Caso Regeni: finalmente l’ovvio


Sul caso del povero Regeni ucciso in Egitto si era finora detto e fatto di tutto; insomma, anche se senza dirlo proprio chiaro, la colpa era comunque dell’Egitto; di un qualsiasi Egitto: polizia, governo, faraoni… purché l’Egitto.
Assurdo l’atto di richiamare l’ambasciatore dal Cairo, e solo tardi si è posto riparo. La politica estera non la fanno i pur comprensibili parenti di Regeni! E, se mai, andava prima richiamato l’ambasciatore da Londra!

È vero, Regeni è stato ucciso in Egitto, ma questa è la triste conclusione della vicenda: l’inizio è in Gran Bretagna, l’inizio è nella gloriosa università di Cambridge; e non sta scritto in nessun testo sacro che qualunque cosa succeda a Cambridge e in Gran Bretagna debba per forza odorare d’incenso e rose.
In verità, un giudice aveva chiesto notizie ai professoroni britannici, che però si erano avvalsi della facoltà di non rispondere. Un loro diritto: ma dei professoroni che si comportano come ladri sorpresi con la gallina rubata in mano.
Oggi, finalmente, la Procura di Roma chiama in causa la professoressa tutor, tale Maha Abdelrahaman, professoressa e cittadina britannica senza dubbio, e chi lo nega? Fu questa dottissima a spedire in Egitto Regeni, e mi piacerebbe sapere:

1. Perché Giulio Regeni e non un altro qualsiasi: con quali criteri?
2. Cosa doveva cercare, Regeni? La risposta ufficiale è che andava a studiare l’economia; ma quello che è emerso, è che frequentava ambienti molto più politici che economici.
3. Dove era stato indirizzato, Regeni? Egli stesso, pare, si mostrò inquieto che la sua professoressa Maha lo avesse messo in contatto con una professoressa del posto, però “attivista”.
4. Quali persone e organizzazioni ha contattato Regeni?
5. La professoressa sapeva che Regeni correva pericolo?

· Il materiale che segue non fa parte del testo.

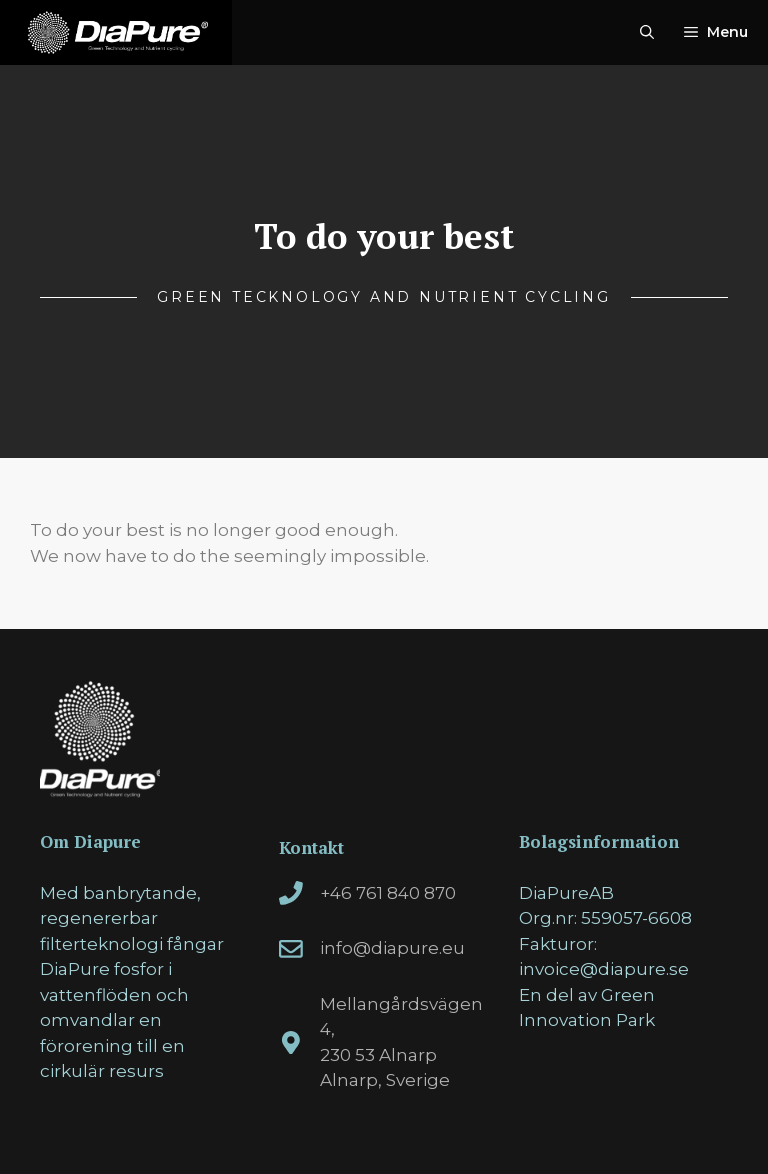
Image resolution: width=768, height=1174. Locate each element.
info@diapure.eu (392, 948)
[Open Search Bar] (647, 32)
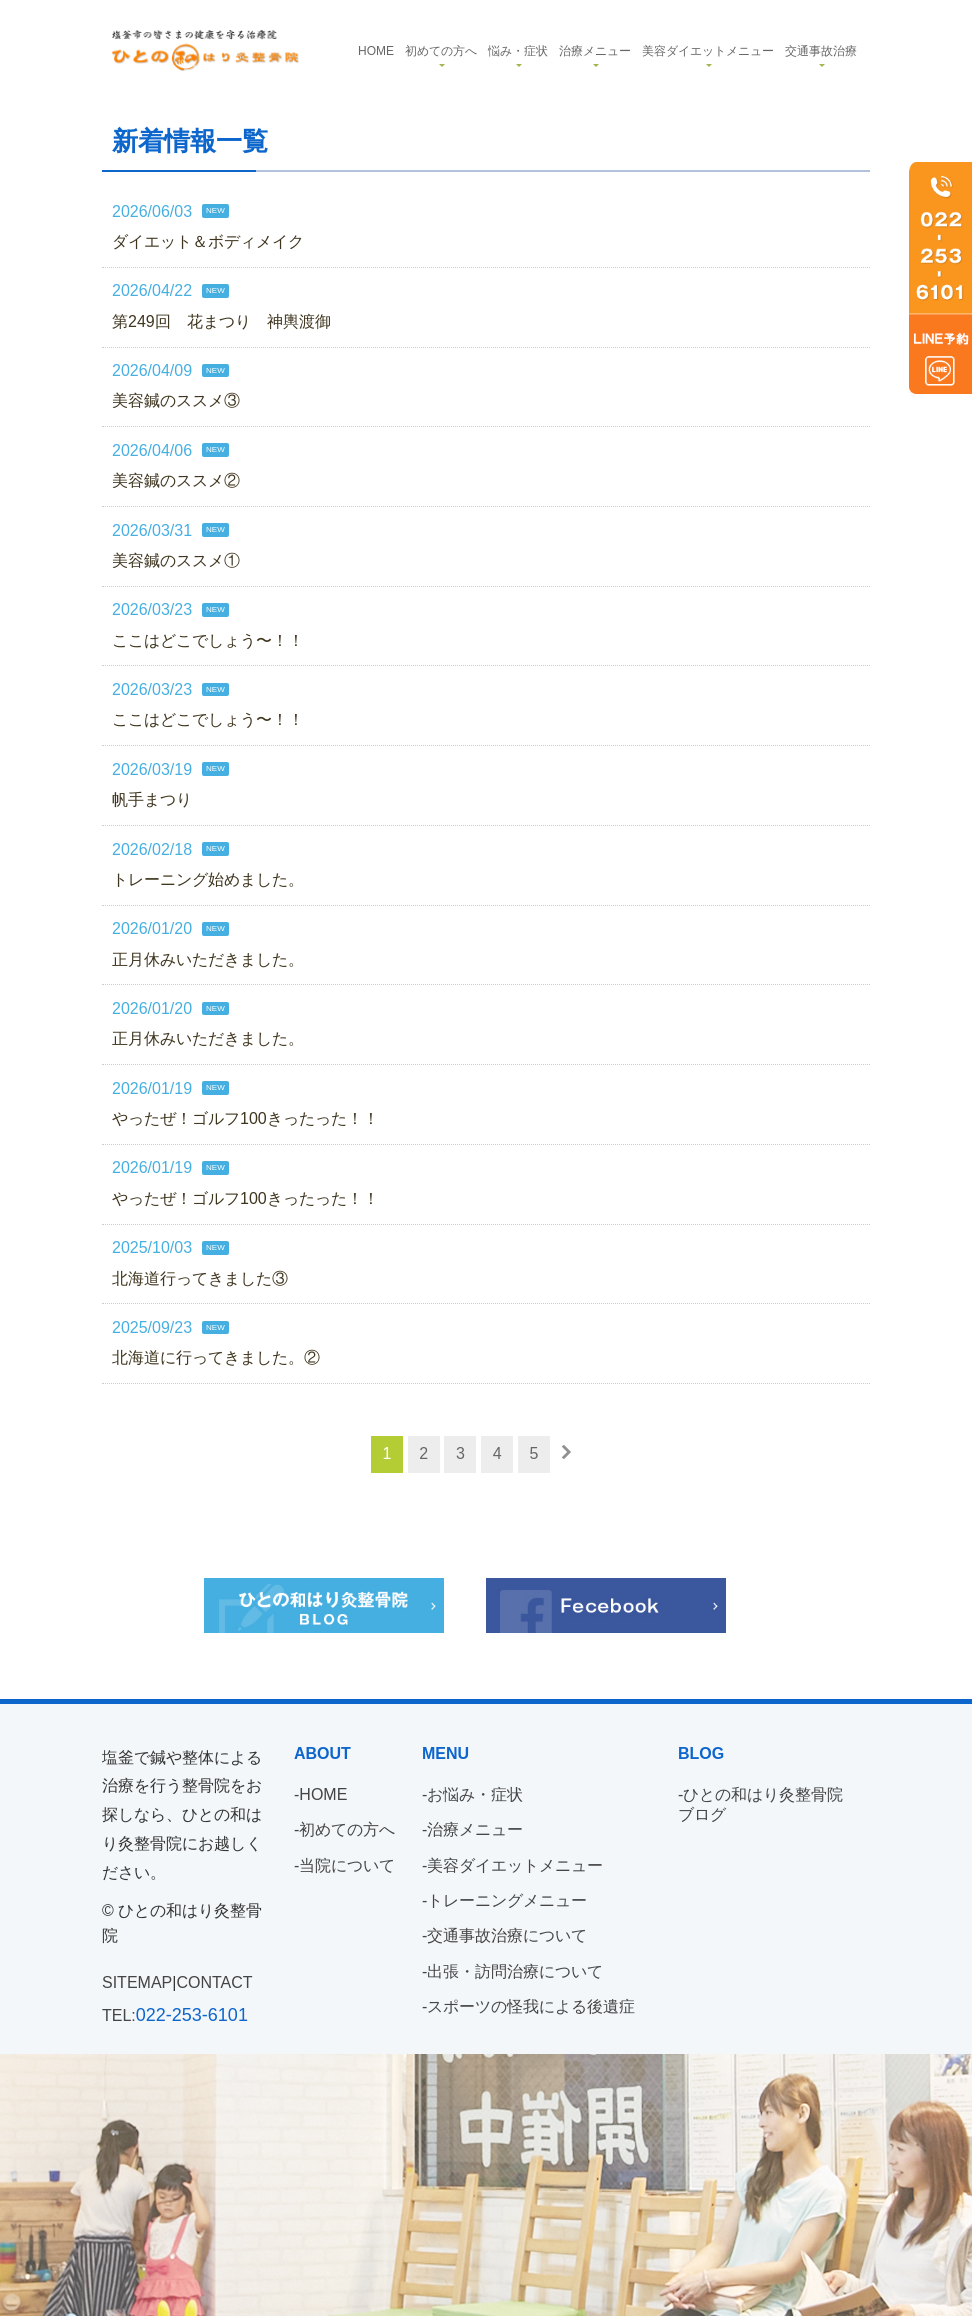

Insomma, Maha Abdelrahaman, assieme alla famosa università, ci deve fare il favore di aprire bocca senza reticenze e senza facoltà di non rispondere e altri espedienti da avvocatucci. Siamo in attesa.
Riflessioni di carattere generale:

– L’Egitto non sarà esattamente il Paradiso Terrestre; ma è ora di finirla con la favola che in Gran Bretagna tutti siano santi e bravi e buoni e democratici; favola che circola in Europa dai primi del XVIII secolo.
– È altresì ora di smetterla con il piagnisteo che chiunque sia all’opposizione di chiunque, per ciò solo abbia ragione, mentre può avere benissimo torto. La storiella delle primavere arabe, pompata dai giornali, è finita nel ridicolo e peggio. La liberazione della Libia per mano dei tre tagliagole Sarkozy, Cameron e Obama, succube il badogliano Berlusconi, e l’assassinio dei Gheddafi hanno gettato la Libia nel disastro e riempito l’Italia di non si sa quanti clandestini. In Siria gli è andata male, però si è visto bene che gli “oppositori moderati” ad Assad erano e sono bande di criminali sostenute dallo straniero.
– Non basta proclamarsi democratici e roba del genere per avere sempre ragione.
– I magistrati e gli inquirenti, infine, non devono in alcun modo lasciarsi influenzare da terzi di qualsiasi natura e condizioni: parenti, politici, opinionisti e altri anche importanti. Nelle indagini, non ci sono innocenti, e tanto meno innocenti per geografia. Se uno è innocente, lo si vedrà in sentenza, non prima.
– E chi si avvale della facoltà eccetera ha una coda di paglia lunga dal Cairo a Cambridge.